• **Set of tasks**:
**1)** Answer these questions from the article on tools for visually impaired seniors, one answer per line:
(a) How long ago did Jamison start his job?
(b) In which colors was the cane he gave the woman at his church color-blocked?
(c) How many MaxiAIDS items does VISIONS offer?
**2)** Carry on the article about tools for visually impaired seniors, starting after its last sentence.

• **Text passage**:
====

SAIL presents tools to help visually impaired seniors
Division of Rehabilitation Services Skills Trainer H. Curtis Jamison visited Shepherdstown Area Independent Living during its monthly Brown Bag Luncheon on Friday, to discuss simple, free tools that can help visually impaired seniors navigate through life.
Jamison, representing the West Virginia branch of Visually Impaired Seniors In-Home Outreach and Networking Services, said his eyes were opened when he started his job two years ago. He had already gone through WVDRS training in Nitro.
“I was in my church in a setup just like this, and this precious lady I knew was ping-ponging around the room, running into things while she was trying to find the trash can,” said Jamison. “I realized then that she couldn’t see.”
Jamison helped her out, giving her a cane that would fit her petite height and was color-blocked in red, black and white for easier visibility.
“Now, she holds her plate in one hand and the cane in the other hand, and she has no trouble moving around,” Jamison said. He said he can do in-home consultations or meet people in neutral locations to give visually impaired seniors the tools they need to help them enjoy life.
VISIONS offers 20 to 30 MaxiAIDS items to help with everyday tasks, like cooking, applying makeup, reading, writing, dialing the phone, writing checks, keeping time and signing one’s name.

====

• **Given information**:
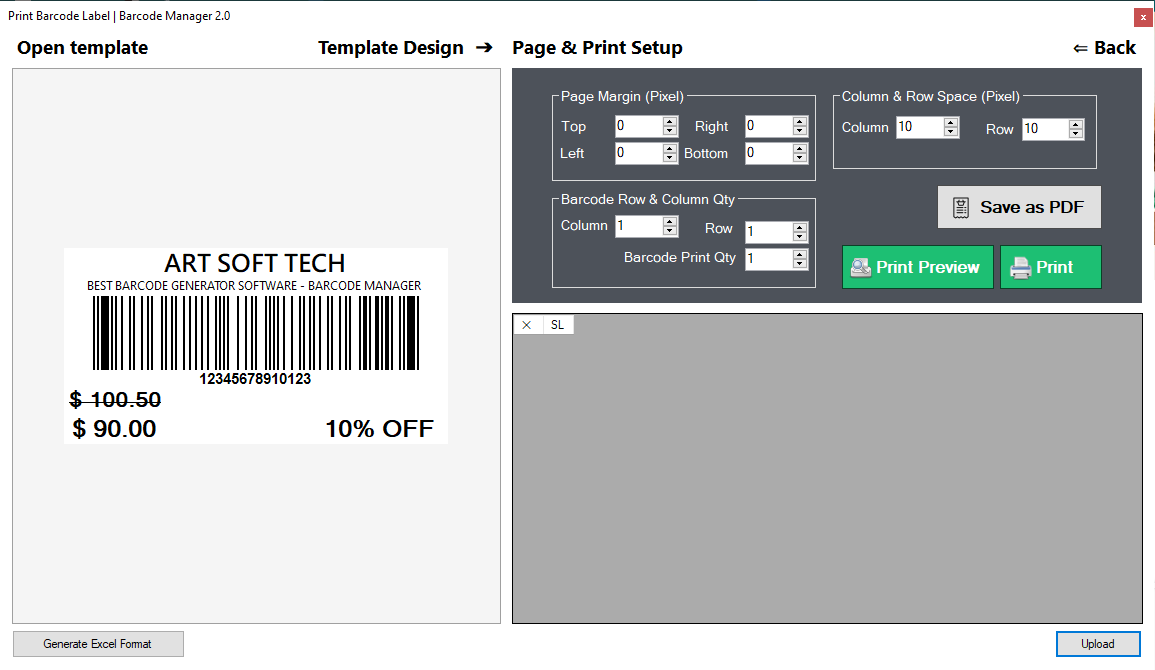Close the SL tab using its X icon
The width and height of the screenshot is (1155, 670).
[x=526, y=324]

====

• **Expected responses**:
**1)**
(a) Two years ago.
(b) Red, black and white.
(c) 20 to 30.

**2)**
“This is a program that provides free visual, adaptive aids for the visually impaired,” said Jamison. “The biggest thing that bothers me about this job is when people don’t know I exist – and this is free to any West Virginia resident 55 and older with a medically recognized eye condition.”
Jamison said he has enjoyed speaking about the federal grant-funded program at churches, Lion’s Clubs and other community groups since he started his job.
“I try to do as many presentations as I can, anywhere people 55 and over meet,” he said. “The biggest thing I hear people saying is, ‘I didn’t know this existed!’ So I want to help as many people know about VISIONS as I can.”
One of four DRS Skills Trainers in West Virginia, Jamison said he covers 10 counties, “from Jefferson all the way to Preston and Tucker.”
“My favorite part is, when I’m actually giving people something, the gleeful exclamation that seniors give,” Jamison said. “It never gets old.”